When I relayed this to my doula, she told me about a regimen of vitamins and herbs that her own homebirth midwife suggested to fight GBS prior to the screening. It consisted of probiotics, echinacea, vitamin C, and garlic, starting around 32 weeks. All of these things are naturally antibacterial, so they can potentially kill off GBS bacteria in a colonized mother. They also carry no known risks. I figured it was worth a try.

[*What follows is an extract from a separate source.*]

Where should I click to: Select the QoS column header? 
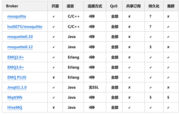point(114,6)
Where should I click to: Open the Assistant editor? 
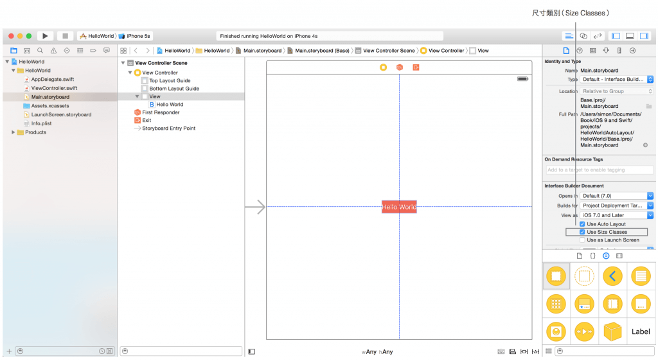point(583,36)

Some people consider this to be "cheating the test." I disagree. If this stuff does in fact kill off the GBS bacteria in advance of the test, presumably it will keep killing off any new GBS bacteria for as long as you continue taking it. For this reason, I opted not to take garlic: It's a blood thinner, so you need to discontinue use of it at 37 weeks, to avoid any bleeding issues during birth. I started on everything else, fully intending to continue taking until I gave birth.

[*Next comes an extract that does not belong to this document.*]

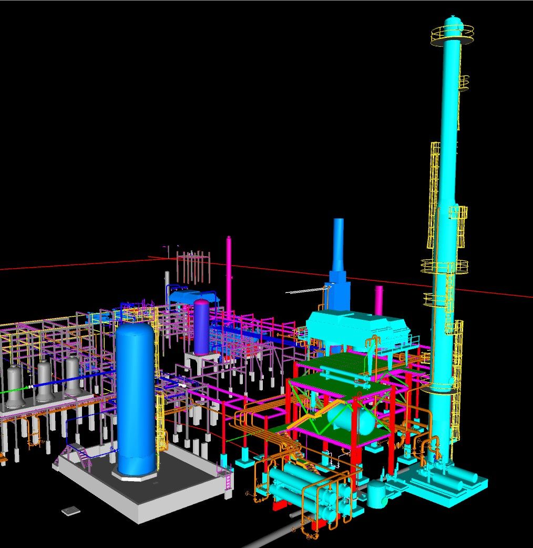Click the short magenta stack behind air cooler
The image size is (533, 548).
(x=378, y=300)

At the time, I didn't know that I'd be switching to homebirth. I made the switch at 36 weeks, so I never did the GBS screening with my hospital-based midwives. Instead, I did the screening with C at 37 weeks. She handled it differently from the OBs I had with Littles:

  • C left it entirely up to me as to whether I even wanted to do the screening. She gave me a paper with all sorts of information about GBS screening and treatment to ensure I could give truly informed consent. I opted to do it. In my eyes, there was no downside to screening: Even if I tested positive, as long as I birthed with C, I was free to choose my preferred course of treatment, including no treatment at all. And there was a potential downside to not screening: If I ended up having to transfer to the hospital for any reason and my GBS status was unknown, I'd be treated as positive regardless.
  • C had me swab myself. It's really easy to do, no need for years of medical school to learn how, honest. And as far as I'm concerned, it's good to minimize how often I take off my clothes unnecessarily :)
  • C instructed me to only swab my vagina, not my vagina and rectum. Rectums have more bacteria in general, so it's hardly a surprise that women who have both swabbed will be more likely to test positive than women who have only their vaginas swabbed. In case there was any doubt, this is backed up by studies, such as this one and this one. But those studies only looked at the number of women who tested positive from a vaginal swab vs. vaginal + rectal swab, not the actual incidence of GBS infection in their babies. And, well, last I checked, the baby doesn't come out your rectum. The reason generally given for doing the rectal swab is that a woman with GBS colonization in her rectum is more likely to develop GBS colonization in her vagina as well, but if that's the case, wouldn't a vaginal swab pick that up, at least the vast majority of the time?
  • If I tested positive, C was not able to give IV antibiotics during labor. For better or worse. She offered a couple of alternative options, such as a chlorhexidine wash (which has been shown to be effective, e.g. in this study and this study), various herbal treatments, or no treatment at all, simply observation of the newborn in the early postpartum period. If I really wanted IV antibiotics, I would've had to go to the hospital myself.

C knew I was anxious about the results, so she called me as soon as they came in, even though it was just a day before my next appointment and she could've easily waited till then to let me know.

I was negative.

Of course, I have no way of knowing whether it was the vitamins/herbs that made the difference, or if it was skipping the rectal swab, or if I just wasn't carrying the bacteria this time around. (It does come and go.) Whatever the reason, it was a huge relief for me.

I continued taking everything until I gave birth.

With Q
Since I was with C from the start, I asked her for her preferred GBS-fighting regimen. Hers was similar to what my doula had suggested with Noob:

  • Vitamin C (at least 500 mg/day)
  • Echinacea (without goldenseal, following the dosage on the container)
  • Optionally, garlic oil capsules (following the dosage on the container, stopping at 37 weeks).

Again, I opted out of the garlic, but took the other two, starting at 35 weeks. Again, I tested negative at 37 weeks.